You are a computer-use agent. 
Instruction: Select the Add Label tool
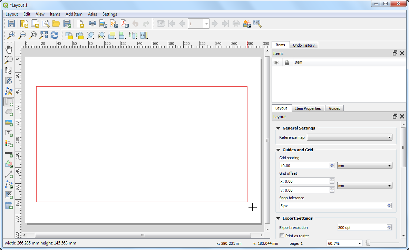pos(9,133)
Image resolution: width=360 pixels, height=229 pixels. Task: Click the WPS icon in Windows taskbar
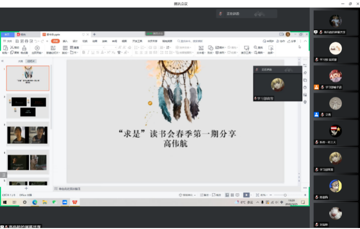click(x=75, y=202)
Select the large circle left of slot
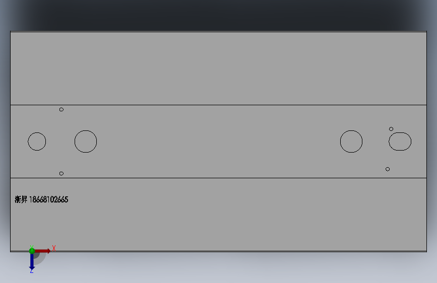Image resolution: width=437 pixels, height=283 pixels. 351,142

___

» **Lavoro richiesto**: Restituisci invariate tutte le righe delle voci qui sopra, tralasciando le immagini.

» **Soluzione**:
You are a computer-use agent. 
Instruction: Select the Add Label tool
pos(9,133)
Image resolution: width=360 pixels, height=229 pixels. Task: Click the WPS icon in Windows taskbar
click(x=75, y=202)
Select the large circle left of slot
Image resolution: width=437 pixels, height=283 pixels. 351,142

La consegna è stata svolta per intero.